» **WORK INSTRUCTIONS**
Set down, please, the line that contains "Choose 4 cylinder engine option" and every line that follows it to the end of the records, exactly; do not include pictures.

INPUT Start Marker

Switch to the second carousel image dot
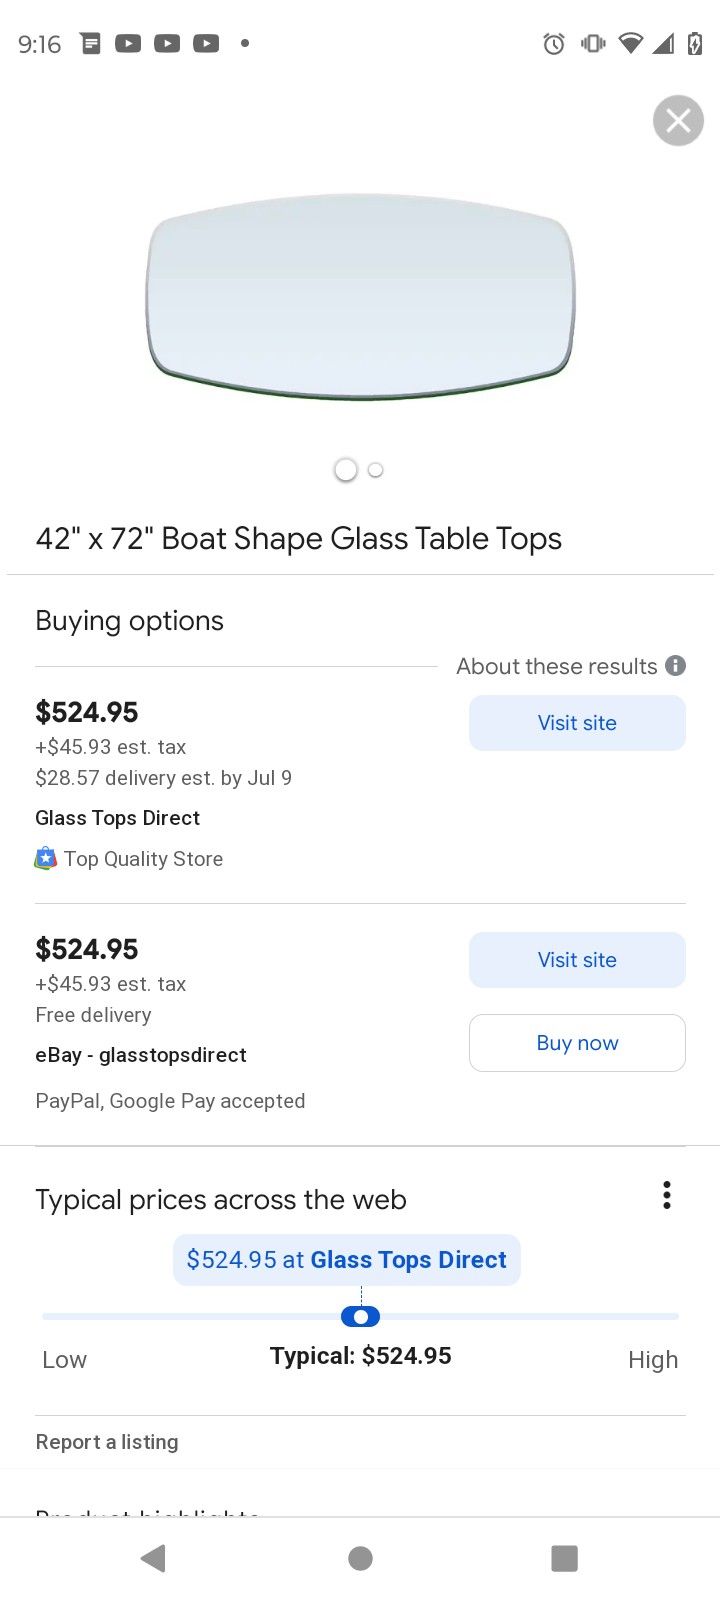Viewport: 720px width, 1600px height. (x=376, y=470)
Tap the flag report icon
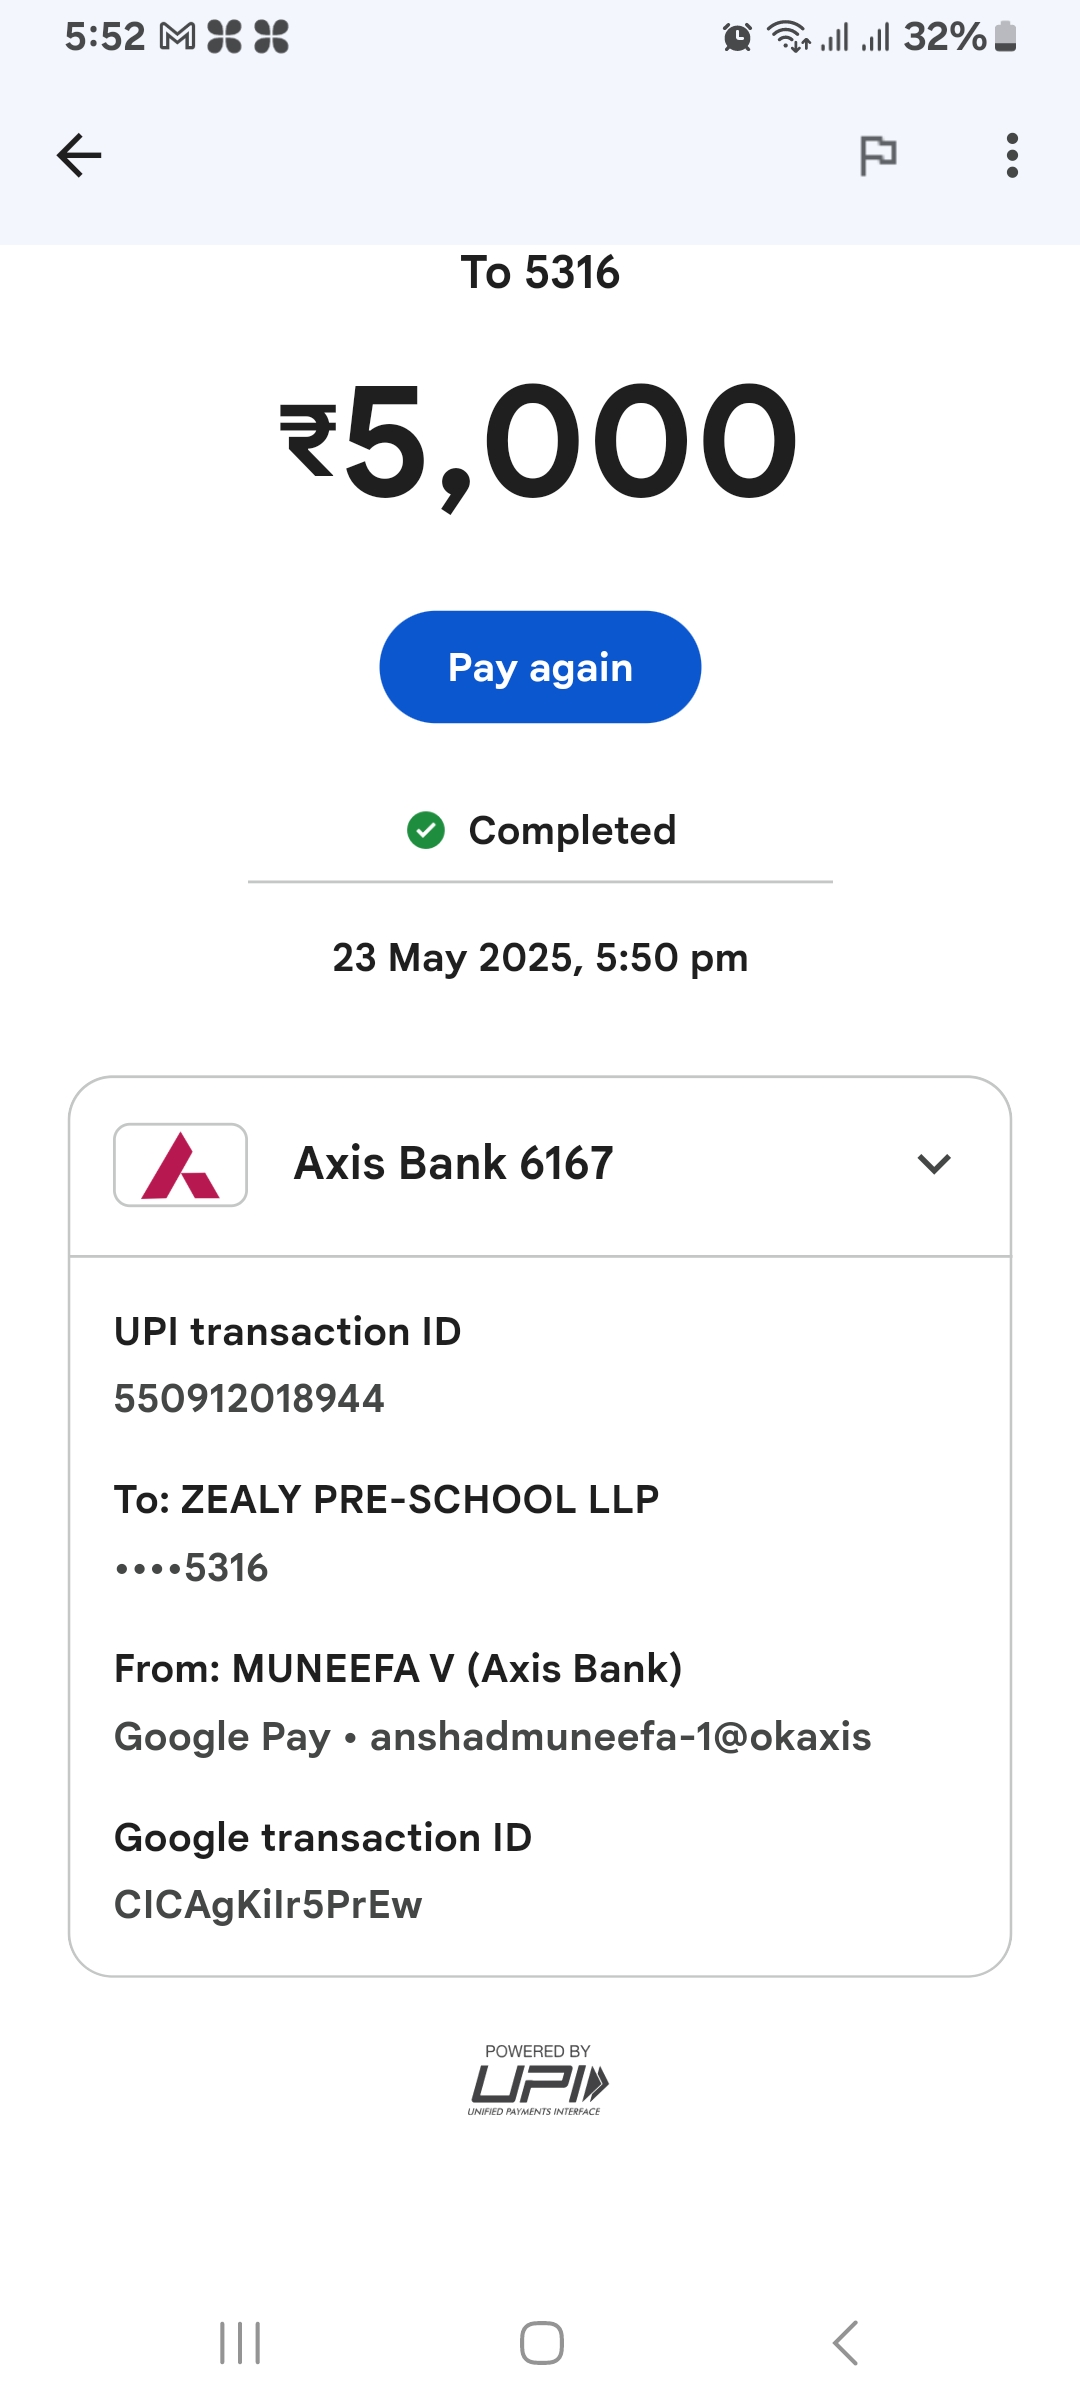 tap(878, 155)

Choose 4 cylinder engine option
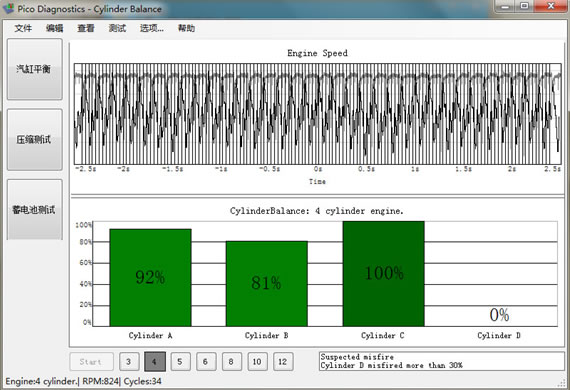[x=154, y=362]
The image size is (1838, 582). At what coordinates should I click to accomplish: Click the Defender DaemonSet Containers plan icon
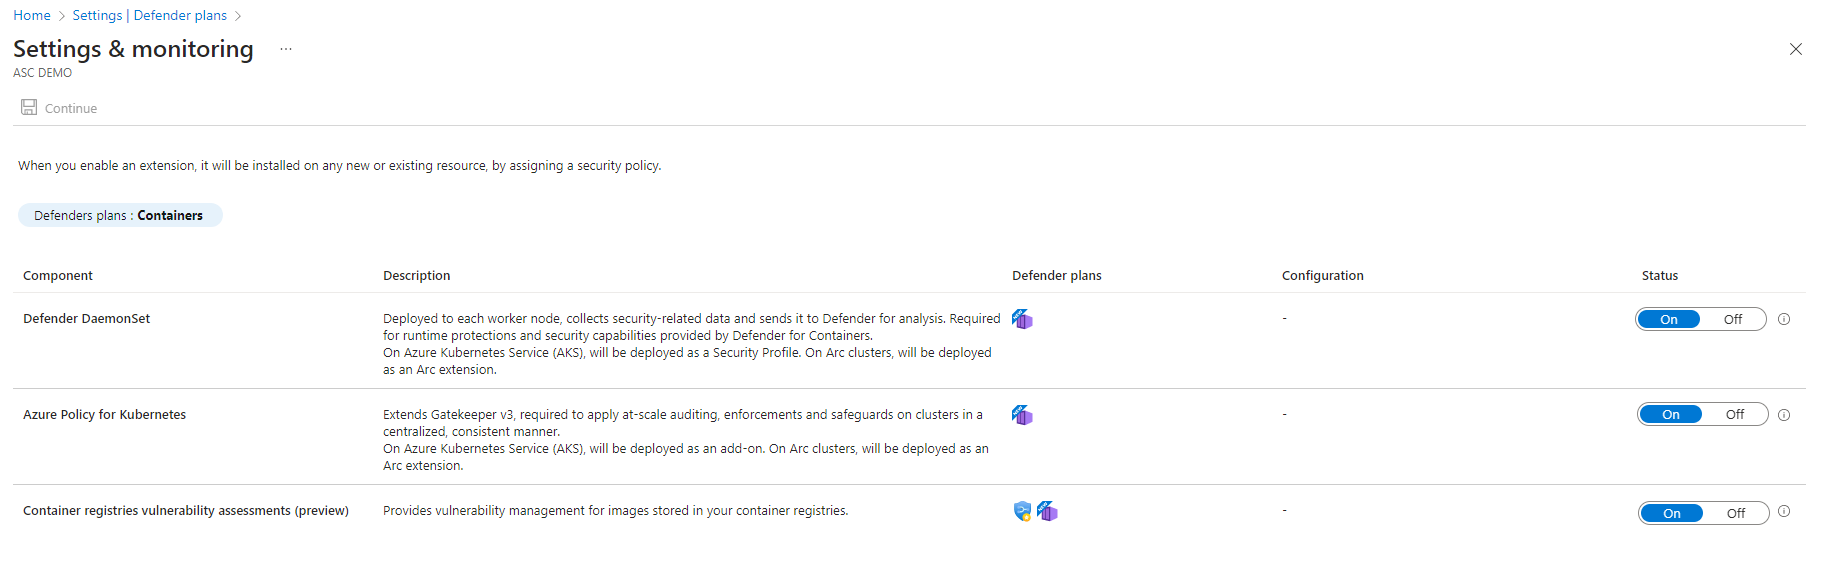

INPUT End Marker

» **RESPONSE BOX**
Choose 4 cylinder engine option
[x=154, y=362]
The image size is (1838, 582). At what coordinates should I click to accomplish: Click the Defender DaemonSet Containers plan icon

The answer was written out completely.